If there is any cycle in the graph, then there are no topological sorts; that is, there is no way to evaluate the SDD on this parse tree. If there are no cycles, however, then there is always at least one topological sort. To see why, since there are no cycles, we can surely find a node with no edge entering. For if there were no such node, we could proceed from predecessor to predecessor until we came back to some node we had already seen, yielding a cycle. Make this node the first in the topological order, remove it from the dependency graph, and repeat the process on the remaining nodes.
Example: The dependency graph of Fig. 5.7 has no cycles. One topological sort is the order in which the nodes have already been numbered: 1,2,... ,9. Notice that every edge of the graph goes from a node to a higher-numbered node, so this order is surely a topological sort. There are other topological sorts as well, such as 1,3,5,2,4,6,7,8,9.

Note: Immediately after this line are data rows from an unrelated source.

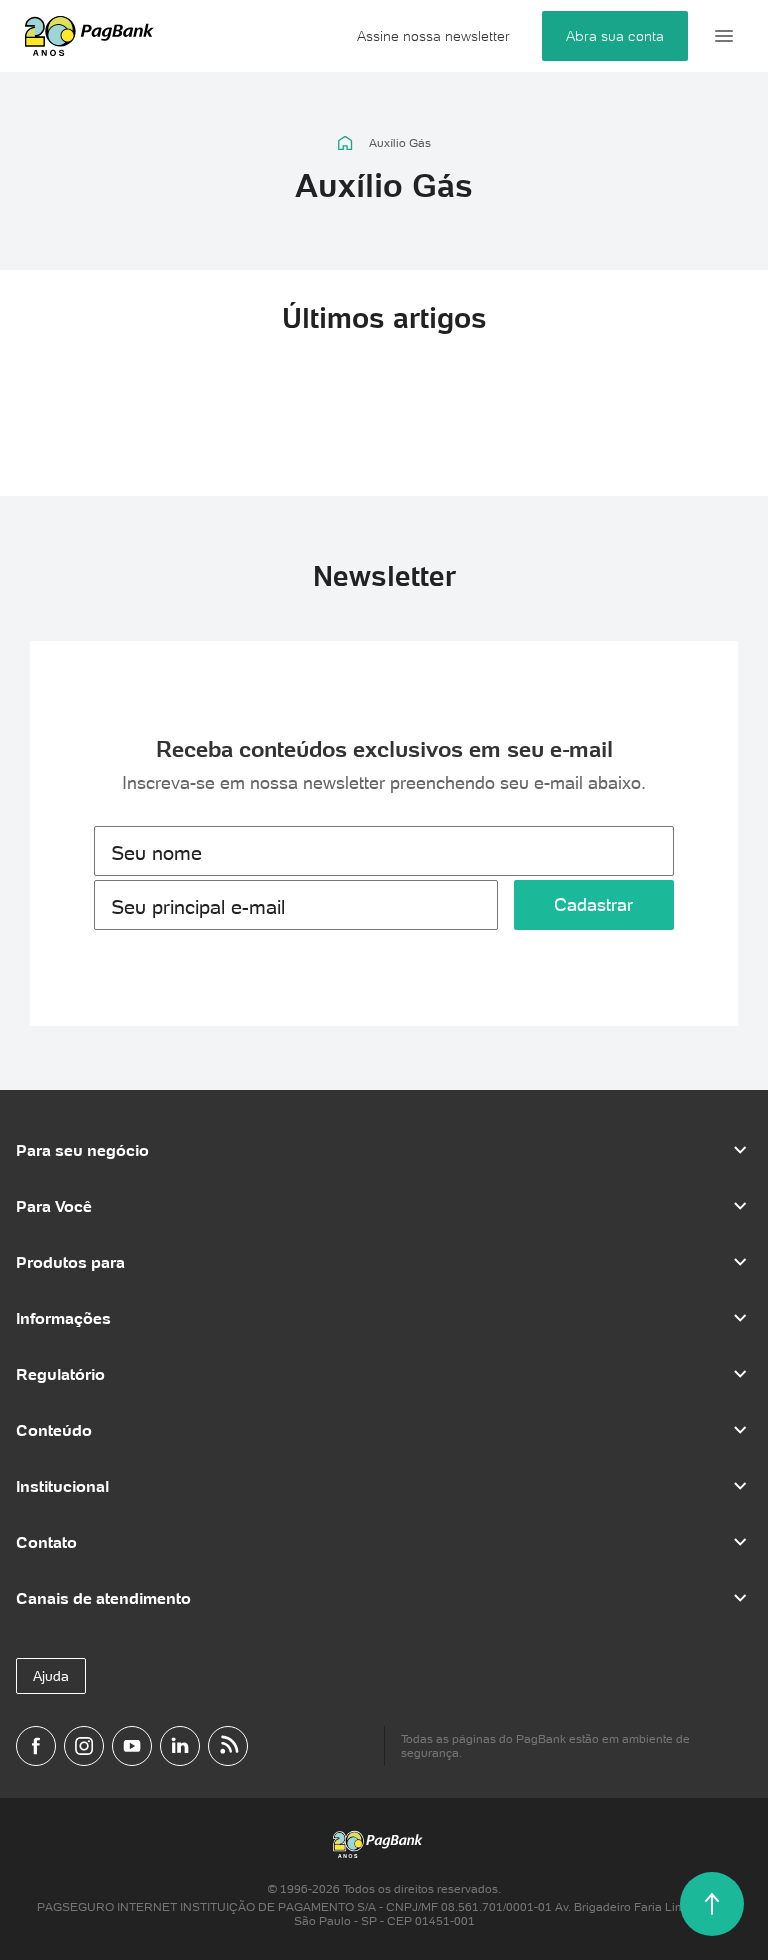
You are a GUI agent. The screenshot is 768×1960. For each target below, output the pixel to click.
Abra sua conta (615, 36)
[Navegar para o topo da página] (712, 1904)
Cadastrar (593, 904)
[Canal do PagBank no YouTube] (132, 1746)
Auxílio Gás (400, 143)
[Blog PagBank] (228, 1746)
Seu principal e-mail (198, 907)
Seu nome (156, 853)
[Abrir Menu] (724, 36)
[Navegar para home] (345, 143)
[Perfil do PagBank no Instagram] (84, 1746)
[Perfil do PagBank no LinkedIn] (180, 1746)
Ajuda (51, 1676)
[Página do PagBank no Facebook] (36, 1746)
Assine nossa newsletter (433, 36)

S-Attributed Definitions: As mentioned earlier, given an SDD, it is very hard to tell whether there exist any parse trees whose dependency graphs have cycles. In practice, translations can be implemented using classes of SDD's that guarantee an evaluation order, since they do not permit dependency graphs with cycles. Moreover, the two classes introduced in this section can be implemented efficiently in connection with top-down or bottom-up parsing.
The first class is defined as follows:
• An SDD is S-attributed if every attribute is synthesized.
Example: The SDD of Fig. 5.1 is an example of an S-attributed definition. Each attribute, L.val, E.val, T.val, and F.val is synthesized.
When an SDD is S-attributed, we can evaluate its attributes in any bottomup order of the nodes of the parse tree. It is often especially simple to evaluate the attributes by performing a postorder traversal of the parse tree and evaluating the attributes at a node N when the traversal leaves N for the last time. That is, we apply the function postorder, defined below, to the root of the parse tree (see also the box "Preorder and Postorder Traversals" in Section 2.3.4):
for ( each child C of N, from the left ) postorder(C); evaluate the attributes associated with node N;
S-attributed definitions can be implemented during bottom-up parsing, since a bottom-up parse corresponds to a postorder traversal. Specifically, postorder corresponds exactly to the order in which an LR parser reduces a production body to its head. This fact will be used in Section 5.4.2 to evaluate synthesized attributes and store them on the stack during LR parsing, without creating the tree nodes explicitly.